そういえばマスター、その手の浮いた話は聞かないなあ。確か独身だという事だけど……
「ノエルという者がありながら他の女に手を出すなんて、案外酷い男だわ」
黙ってしまった私にシーアが追い討ちを掛ける。わ、私はそんなんじゃないけど。
「これはちゃんと問い詰めた方がいいわよ、ノエル。その女と、どっちを取るのかはっきりさせないと!」
なんだかシーアの中では既に物語が出来上がっているようで。
「そうね、まずは現場を押さえないとね。ノエル、そういうの得意でしょ? この間も言ってたわよね、探……偵、だっけ」
「あは、そんな大袈裟な事しなくてもいいわよ。それにマスターが女性と会っていたって私には関係ないんだから」
そう、私には関係無い。関係無いけど……気にはなる。
「シーアはこれから出兵でしょ。そっちの方が大変だよ。私の方はいいからさ、戦いに集中しないと」
これ以上シーアのお喋りに付き合っていると、話がややこしくなってしまう。そう思った私は早々に切り上げた。
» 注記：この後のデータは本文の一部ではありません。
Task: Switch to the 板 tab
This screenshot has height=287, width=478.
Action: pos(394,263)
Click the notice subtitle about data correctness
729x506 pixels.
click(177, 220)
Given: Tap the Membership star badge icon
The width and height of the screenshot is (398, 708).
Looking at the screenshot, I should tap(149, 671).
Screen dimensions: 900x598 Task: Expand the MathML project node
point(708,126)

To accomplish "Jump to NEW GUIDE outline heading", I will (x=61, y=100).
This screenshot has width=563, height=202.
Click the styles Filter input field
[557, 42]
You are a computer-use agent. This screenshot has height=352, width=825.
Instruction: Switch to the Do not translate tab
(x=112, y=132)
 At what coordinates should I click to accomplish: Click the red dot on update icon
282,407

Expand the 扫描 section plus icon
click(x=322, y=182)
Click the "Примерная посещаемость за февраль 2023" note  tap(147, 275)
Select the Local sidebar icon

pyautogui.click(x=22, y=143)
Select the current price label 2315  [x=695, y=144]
「そうね、私の方は心配ないけど……準備もしなきゃいけないし、そろそろ行くわ。せっかく面白そうなところだったのに」
そう言ってシーアが席を立つ。最後に面白そうと聴こえた気がしたが……まあ、いいか。
そして数日後、再び早めに仕事を切り上げたマスターが足早に店を出る。
「行ってらっしゃい。私も直ぐに帰ります」
そうして手早く片付けを済ませた私は……こっそりとマスターの後を追った。
だって気になるんだもの、シーアがあんな事言うから。いや、仕事が終わったのだから私が何をしていても自由な筈。たまたま私の帰る方向がマスターの行き先と同じだっただけで……って、私の家は反対方向だけど。
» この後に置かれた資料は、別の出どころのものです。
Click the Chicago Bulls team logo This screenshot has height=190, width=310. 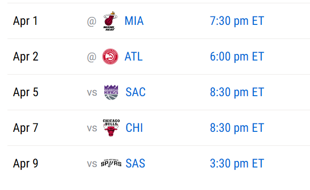tap(111, 128)
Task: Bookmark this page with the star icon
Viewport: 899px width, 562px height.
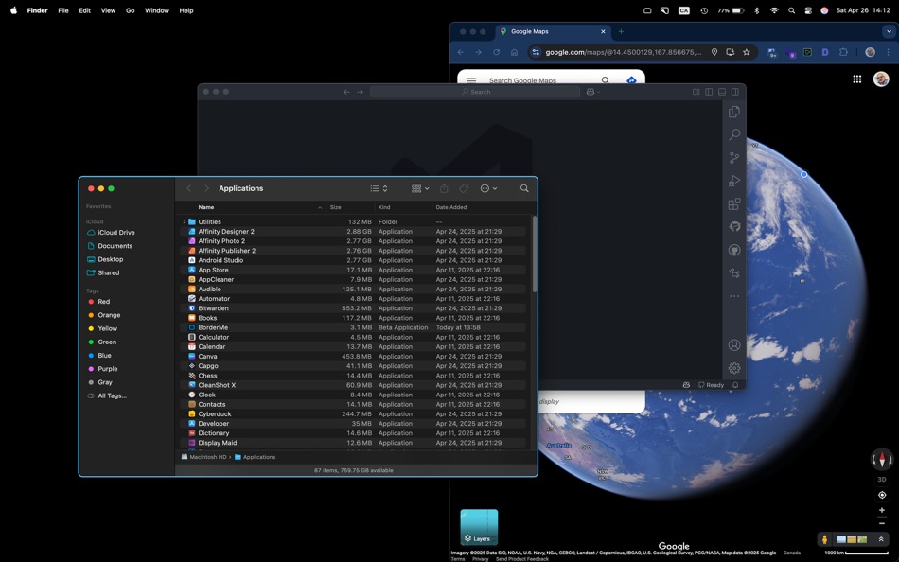Action: click(747, 53)
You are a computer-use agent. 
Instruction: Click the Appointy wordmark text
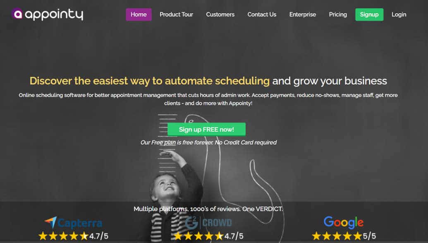pyautogui.click(x=54, y=14)
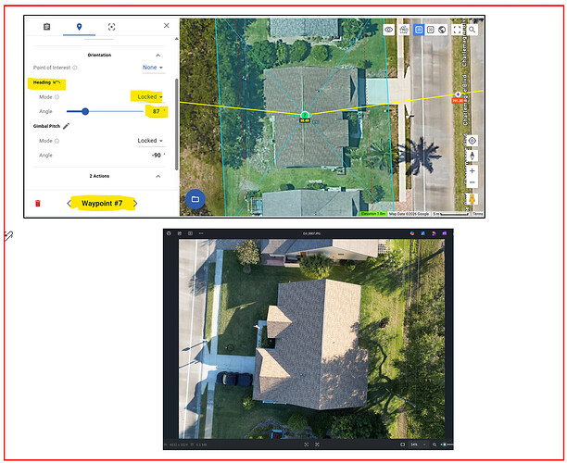This screenshot has width=567, height=463.
Task: Enter fullscreen map view
Action: 458,30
と、頭の中でぐるぐるとつまらない事を考えていると、そこはいつしか王都の繁華街で。
「おかしいな、真っ直ぐに行けば繁華街はすぐなのに。随分遠回りをして……」
途中で何処かに寄った様子もない。もしかして尾行を気にしているのかしら。だとしたら少し気をつけなければ。
尾行のコツは気配を消す事。行動にも注意しなくてはならないが、マスターの場合は特に魔力に気を配る必要がある。これ以上近付けば私の魔力に気付かれてしまうだろう。
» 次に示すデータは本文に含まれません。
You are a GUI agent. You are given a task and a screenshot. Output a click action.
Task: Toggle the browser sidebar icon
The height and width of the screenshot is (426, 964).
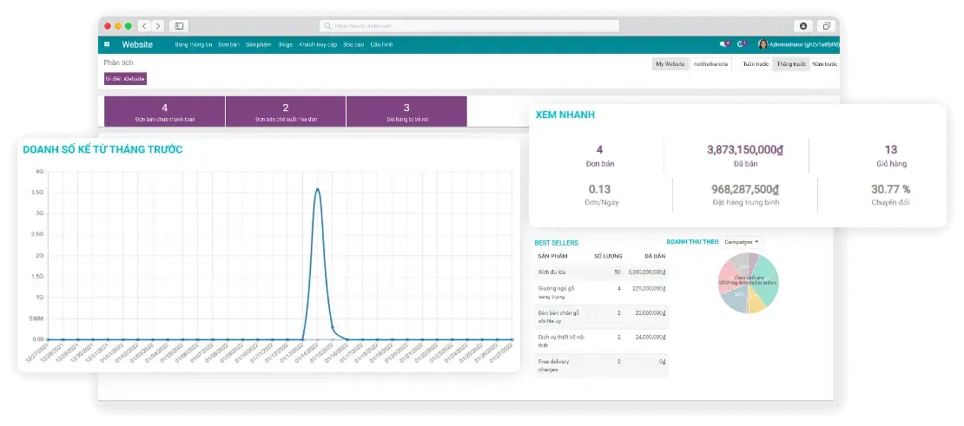point(179,26)
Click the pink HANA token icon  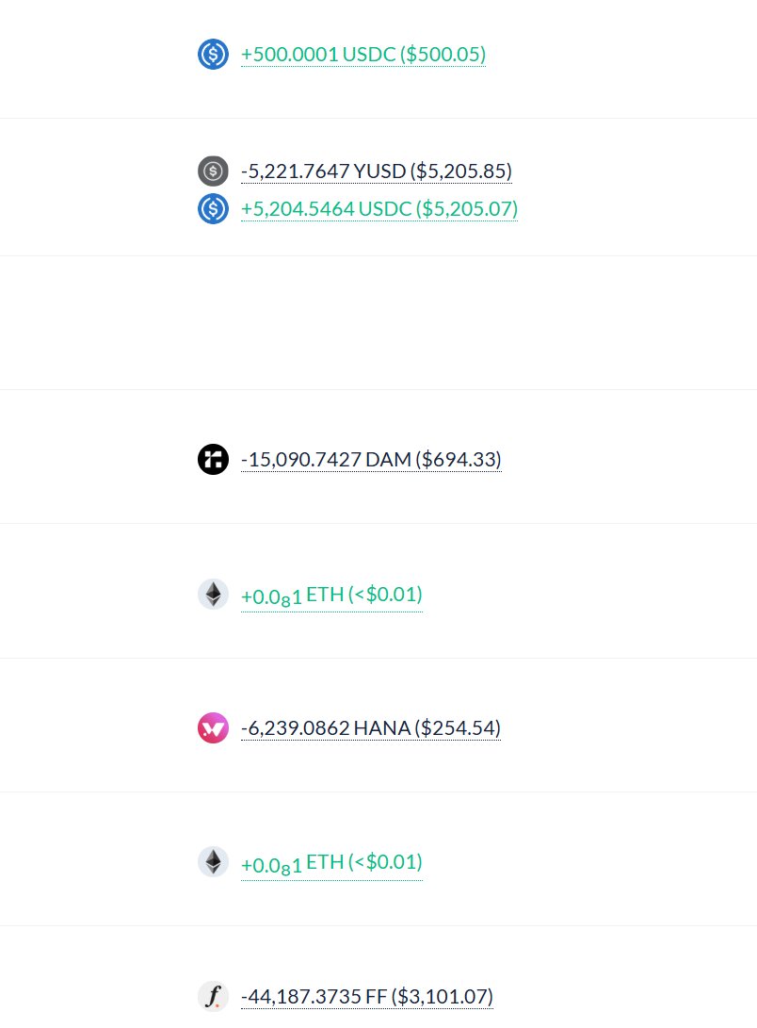(x=213, y=728)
かといって完全に魔力を消してしまうのもまずい。通常存在する筈の魔素、それが全く無くなってしまった時の違和感、そういうものにマスターは凄く敏感なのだ。
「まあ、そんな違和感を感じる事が出来るのは、マスターくらいのものなんだけどね」
かく言う私もマスターの側にいるせいか、それを感じる事が出来るようになった。実は今回の尾行も、遠くからマスターの気配を追ったのだ。
強力な魔力では無く、綺麗に消された魔力の跡を。そうでなければとっくに見失っている。
「私が追っているとわかればもっと自然に隠れる筈だから」
――――まだ気付かれてはいないのだ。
やがてするりと繁華街を抜け、裏通り、また裏通りへと進む。道行く人の数も徐々に少なくなり。
「あ、あんな細いところに入っていく!」
それは所謂路地裏というような場所で。私は一層の注意でもって後を追う。
そして視界に映るマスターの後ろ姿。しかしそこには……
「女の人だ……」
そこには、綺麗な黒髪を肩まで伸ばした白い顔の美しい女性が、マスターと向かい合うように、にっこりと微笑んでいたのだった。